*About this task*.
Check every line of the entries below for the word "wszystkie". Then give the number of lines that have it, with nothing added.

(Extracted data entries)
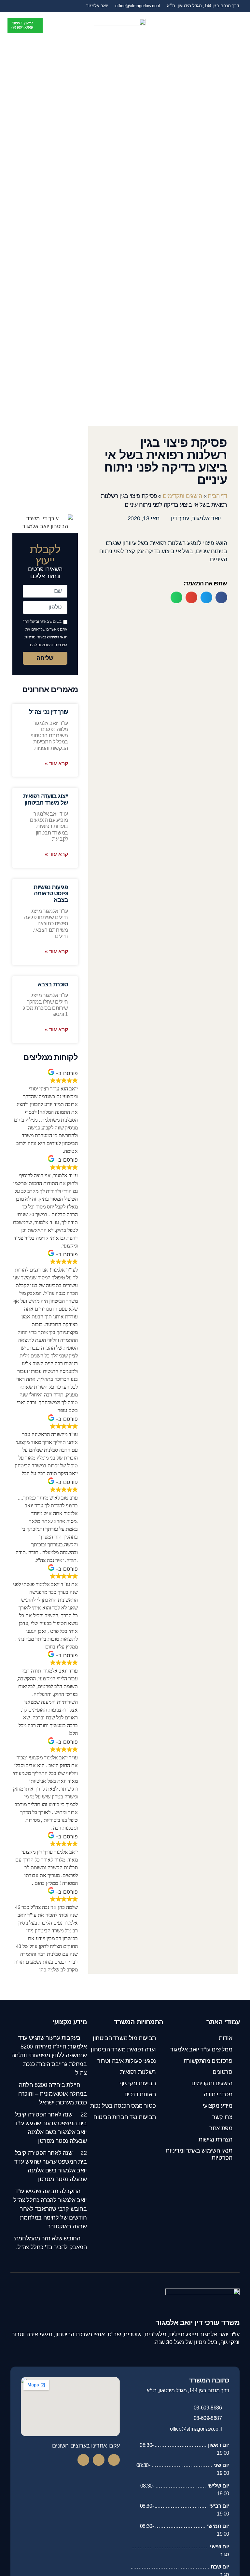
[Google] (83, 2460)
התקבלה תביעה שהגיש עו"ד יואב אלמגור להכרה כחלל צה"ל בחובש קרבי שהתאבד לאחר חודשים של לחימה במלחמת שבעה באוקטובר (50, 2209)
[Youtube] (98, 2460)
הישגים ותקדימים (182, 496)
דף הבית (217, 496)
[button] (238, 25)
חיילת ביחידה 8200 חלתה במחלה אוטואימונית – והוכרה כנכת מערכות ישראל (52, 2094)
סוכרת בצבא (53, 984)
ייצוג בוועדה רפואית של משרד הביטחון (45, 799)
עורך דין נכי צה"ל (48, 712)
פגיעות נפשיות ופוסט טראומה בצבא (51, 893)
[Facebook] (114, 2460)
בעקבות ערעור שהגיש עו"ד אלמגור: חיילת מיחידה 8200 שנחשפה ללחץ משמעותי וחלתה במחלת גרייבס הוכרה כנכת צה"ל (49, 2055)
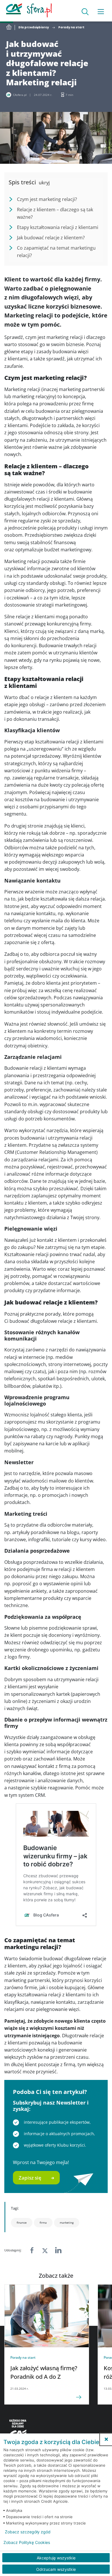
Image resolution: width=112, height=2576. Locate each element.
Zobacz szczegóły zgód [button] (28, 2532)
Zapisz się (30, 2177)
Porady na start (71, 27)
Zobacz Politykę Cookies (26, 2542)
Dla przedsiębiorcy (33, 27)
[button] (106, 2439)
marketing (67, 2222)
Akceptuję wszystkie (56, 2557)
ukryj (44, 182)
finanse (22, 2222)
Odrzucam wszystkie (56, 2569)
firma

*Answer space*.
2